* [Work instruction]:
The entries are to be output word for word, with the pictures omitted.

* [Available records]:
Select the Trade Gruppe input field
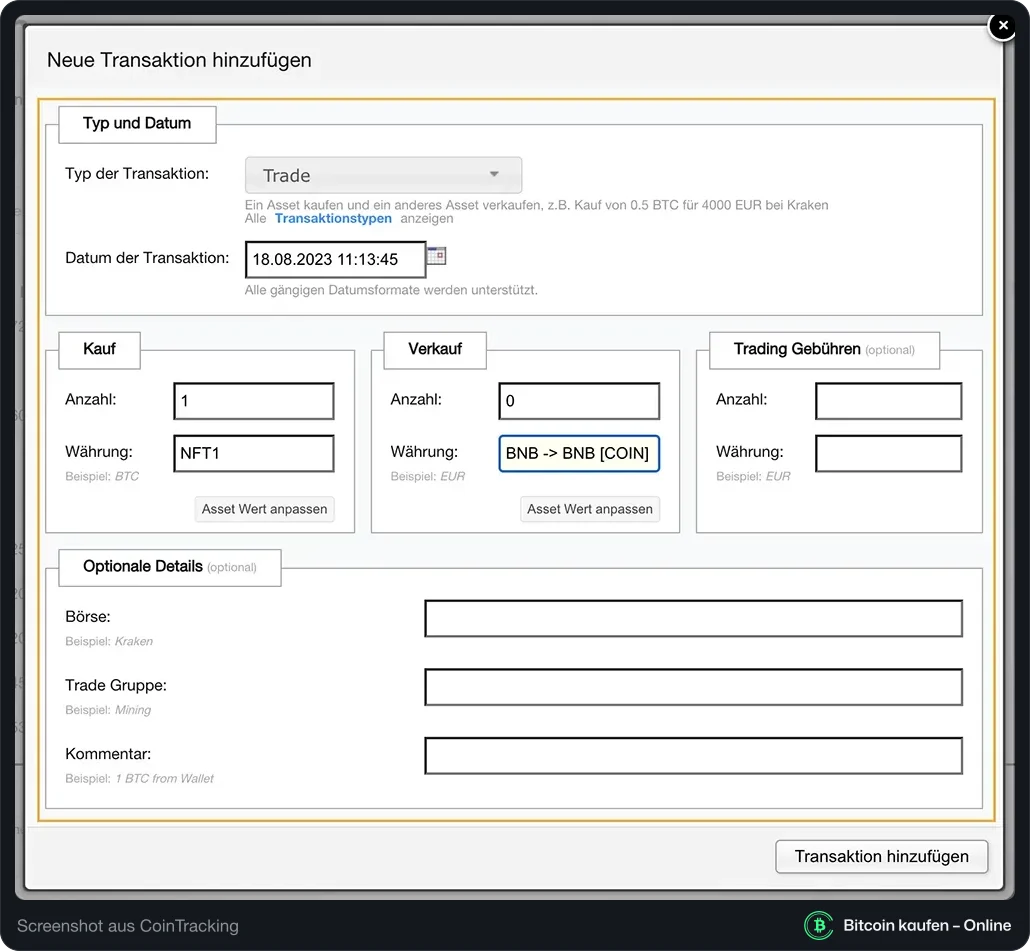Image resolution: width=1030 pixels, height=951 pixels. [694, 687]
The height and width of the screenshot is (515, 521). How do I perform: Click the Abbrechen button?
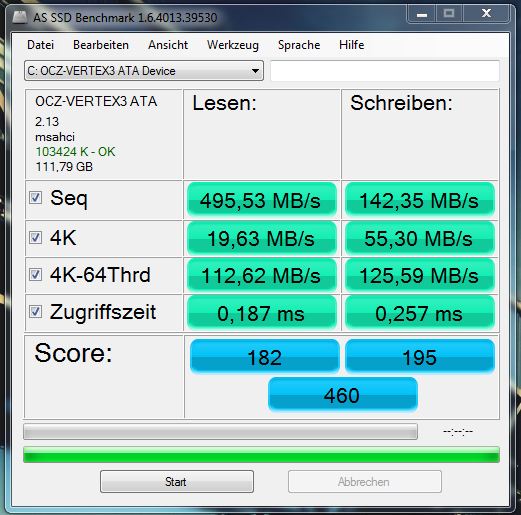365,481
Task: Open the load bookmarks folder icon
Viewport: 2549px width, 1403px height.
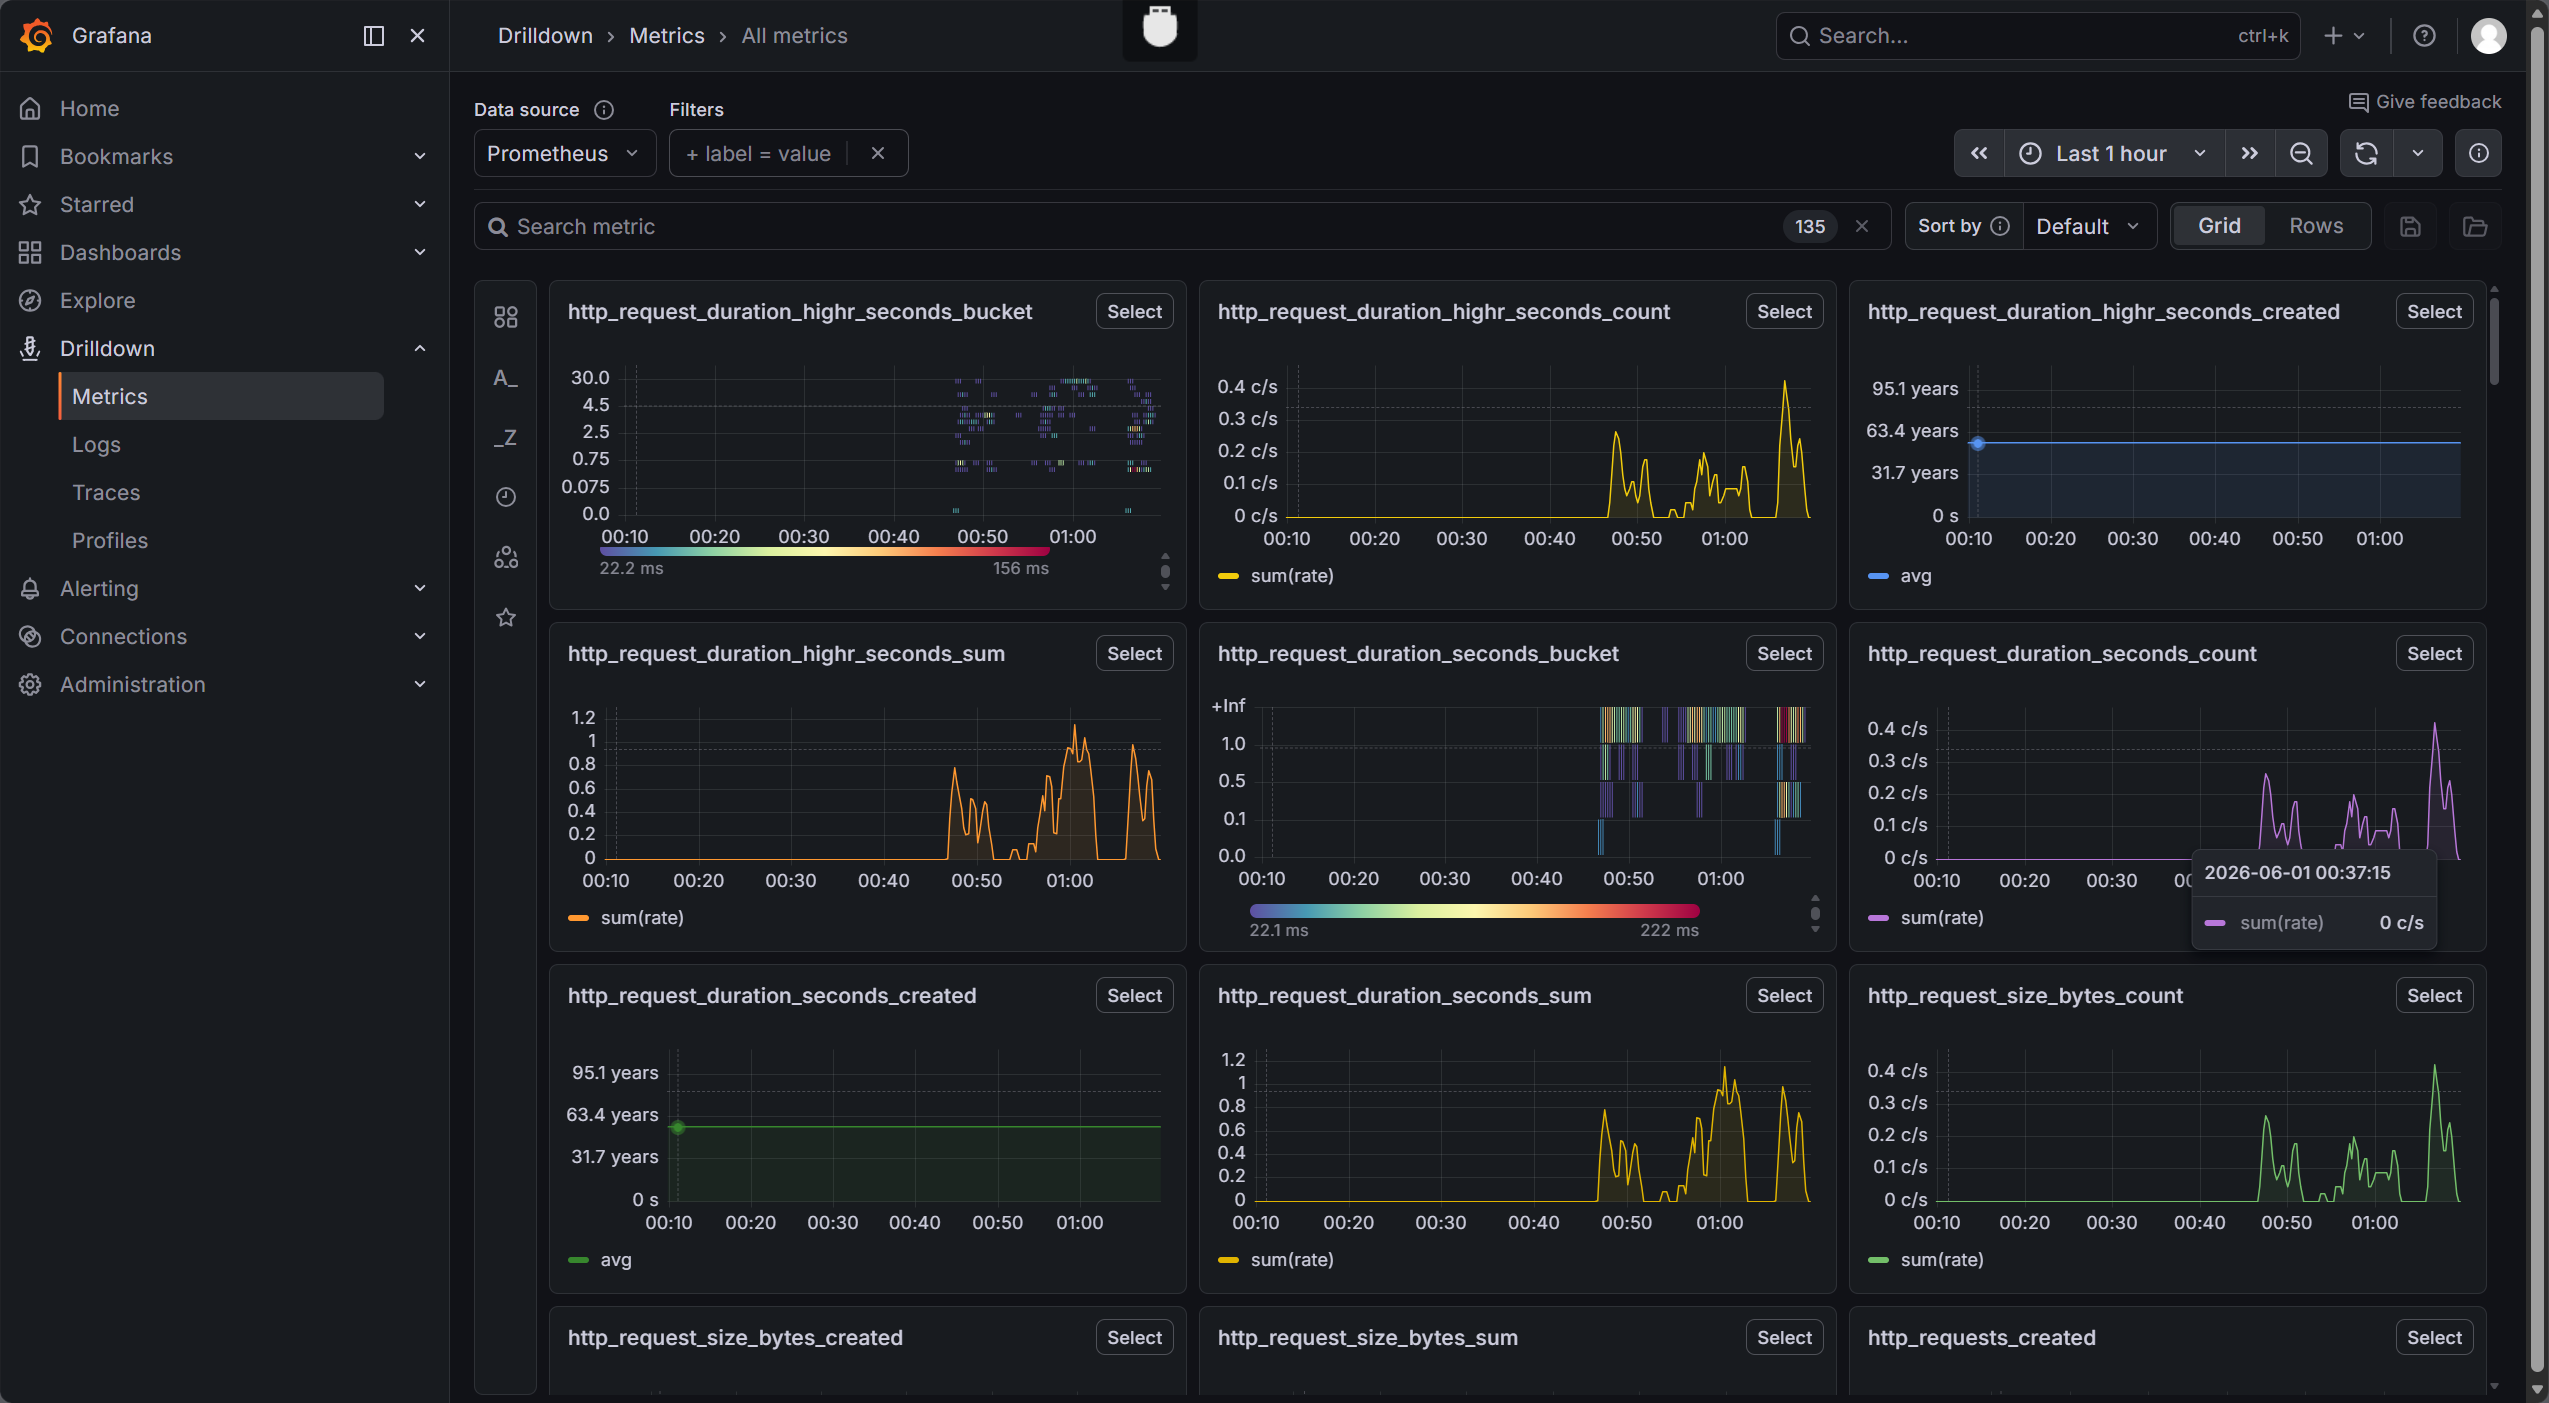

* [Reply to the exercise]:
Select the Trade Gruppe input field
Image resolution: width=1030 pixels, height=951 pixels. [694, 687]
The height and width of the screenshot is (515, 521). How do I perform: Click the Abbrechen button?
365,481
Task: Open the load bookmarks folder icon
Viewport: 2549px width, 1403px height.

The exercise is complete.